Without reproducing any image, print the listing below exactly.

#####

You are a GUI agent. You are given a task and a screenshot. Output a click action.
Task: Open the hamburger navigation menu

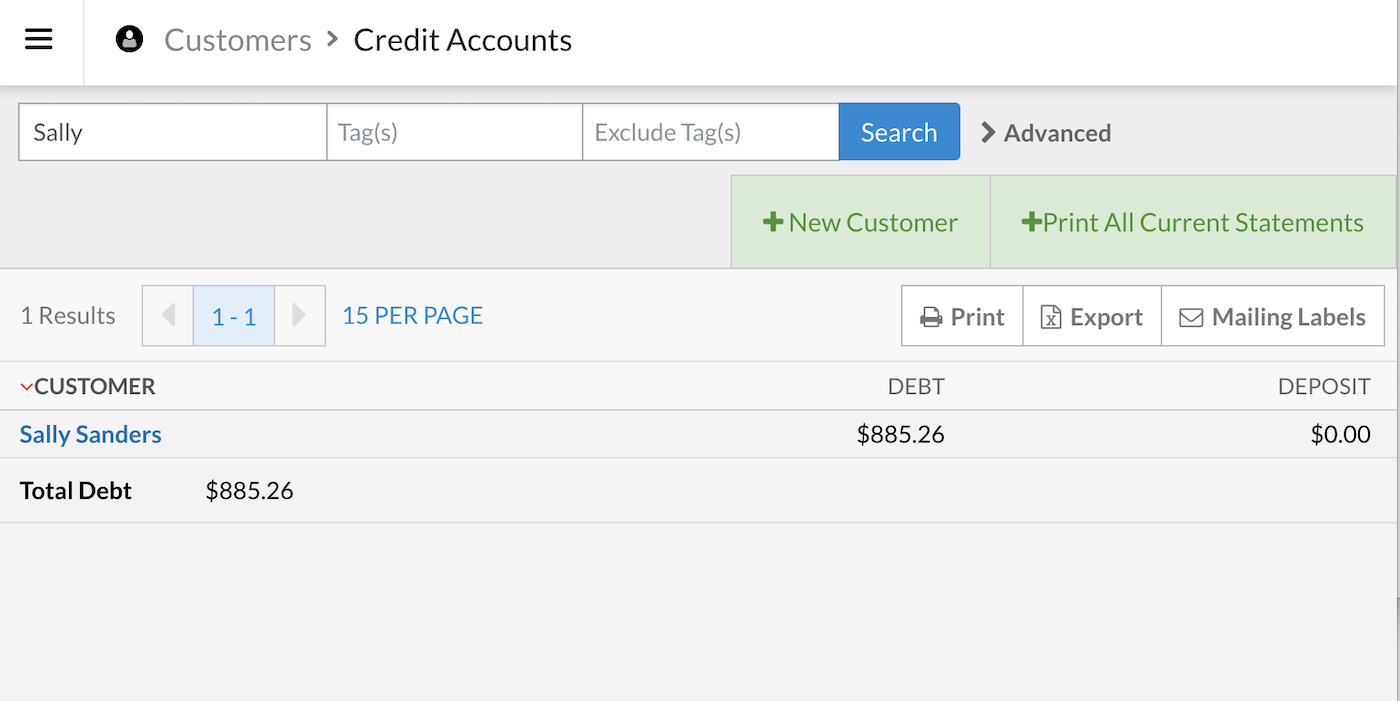click(x=39, y=40)
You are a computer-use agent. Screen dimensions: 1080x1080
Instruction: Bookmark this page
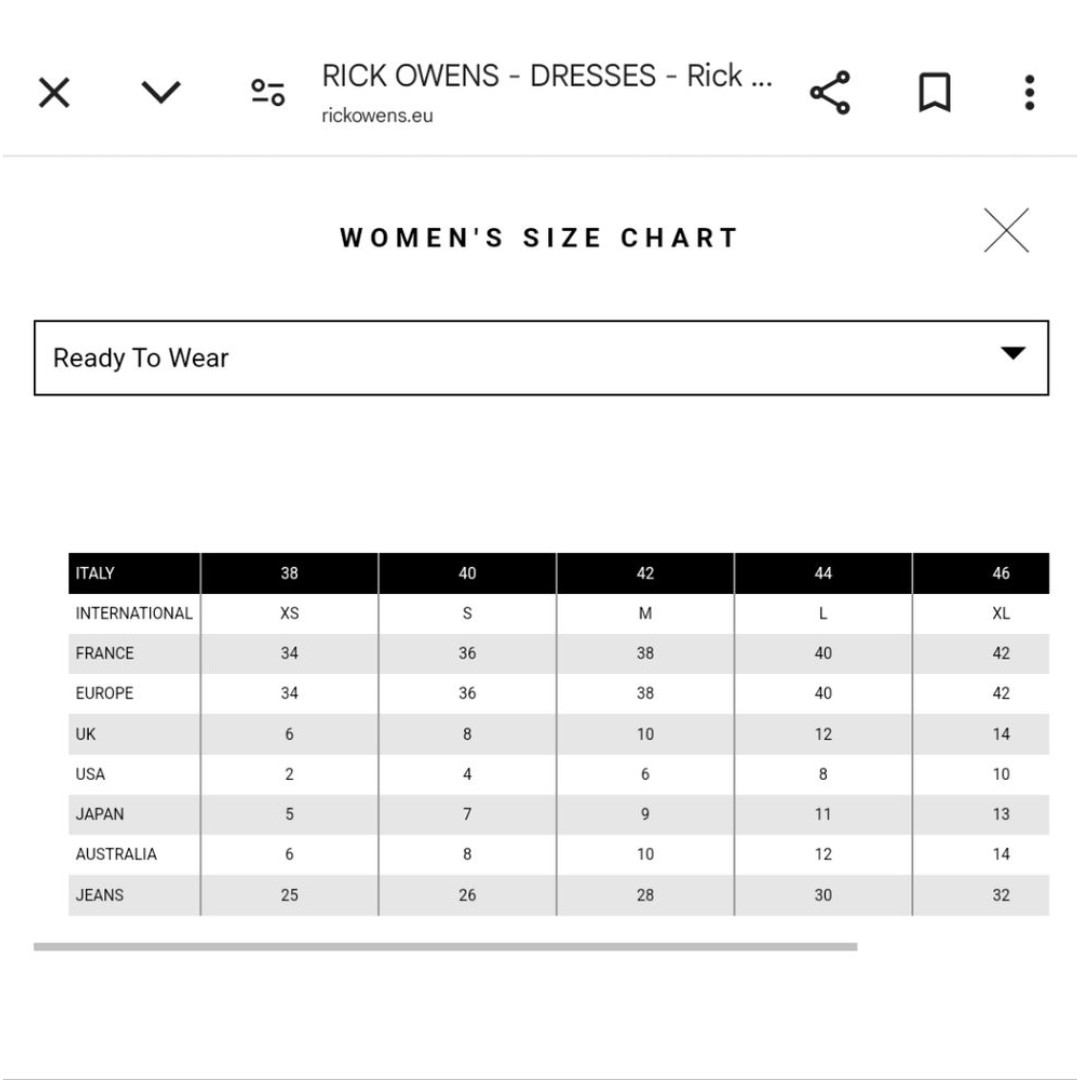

#####

**RESULT OF THE EXERCISE**
You are a GUI agent. You are given a task and a screenshot. Output a click action.
Task: Open the hamburger navigation menu

click(x=39, y=40)
You are a computer-use agent. Screen dimensions: 1080x1080
Instruction: Bookmark this page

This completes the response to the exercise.